Data listing:
--- START ---

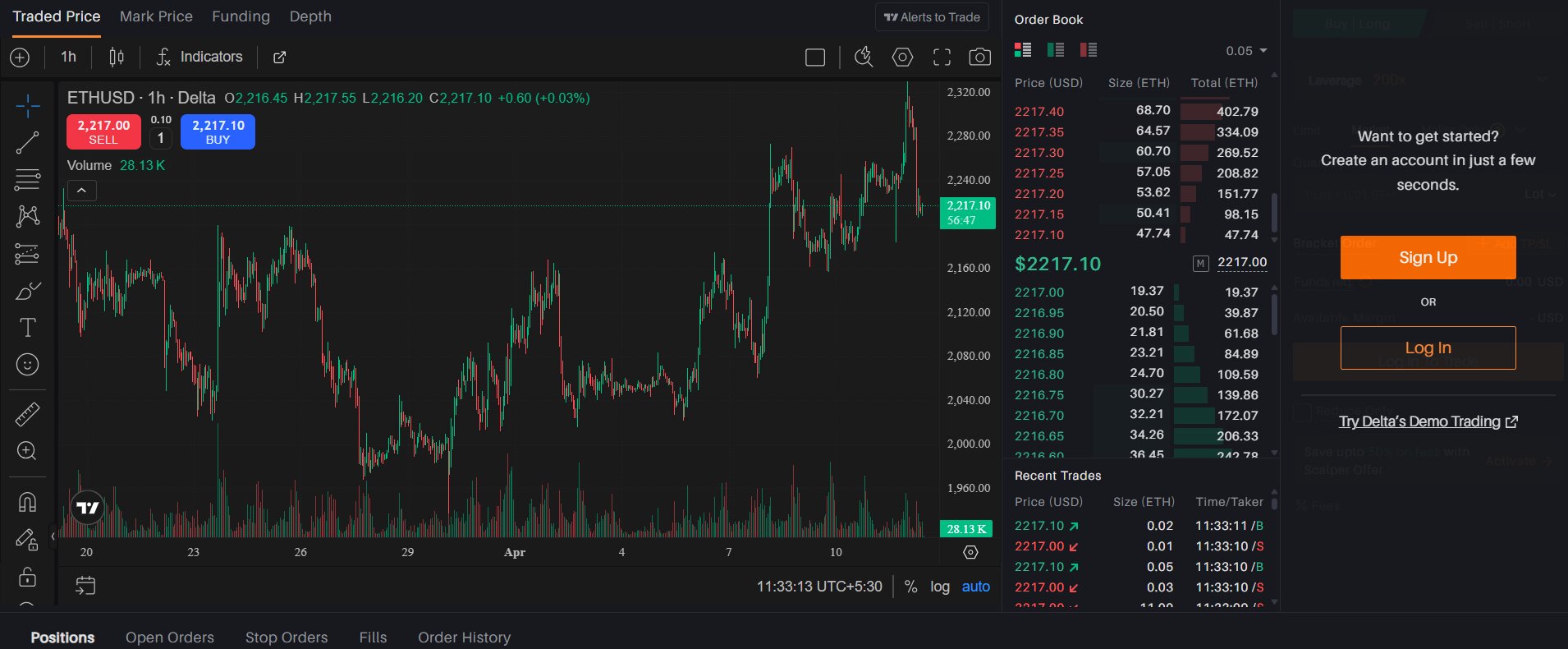Screen dimensions: 1568x649
Task: Select the trend line drawing tool
Action: 27,143
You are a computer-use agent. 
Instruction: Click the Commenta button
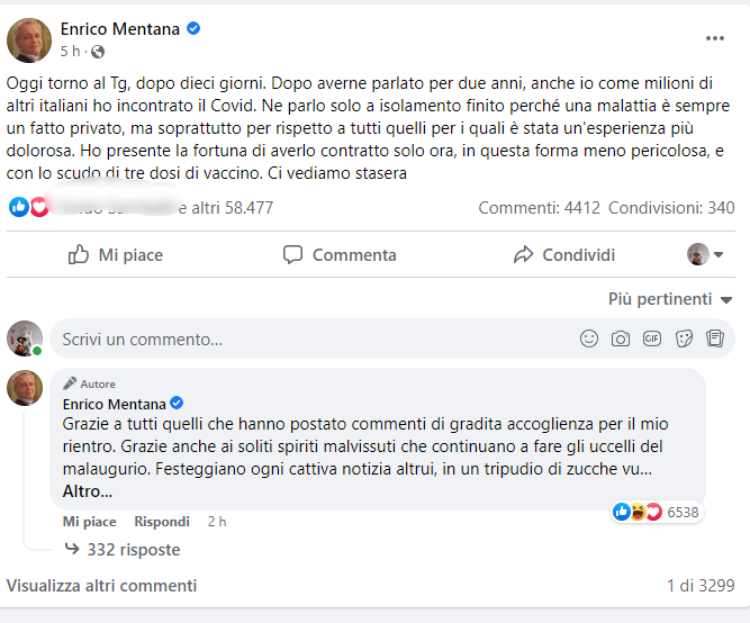click(340, 255)
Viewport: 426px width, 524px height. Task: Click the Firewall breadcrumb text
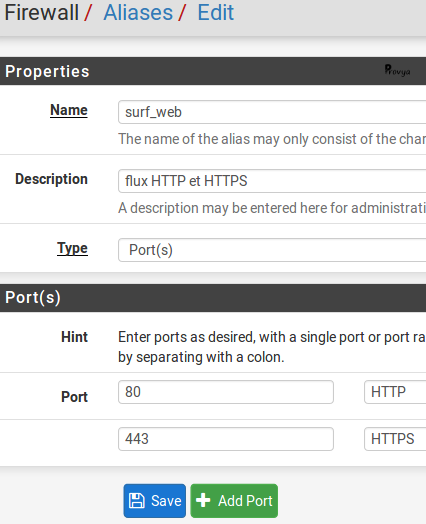click(x=41, y=13)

--- END ---

Please reproduce every row above word for word, omitting the pictures.

Screen dimensions: 1568x649
Task: Select the trend line drawing tool
Action: 27,143
You are a computer-use agent. 
Instruction: Click the Commenta button
click(340, 255)
Viewport: 426px width, 524px height. Task: Click the Firewall breadcrumb text
click(x=41, y=13)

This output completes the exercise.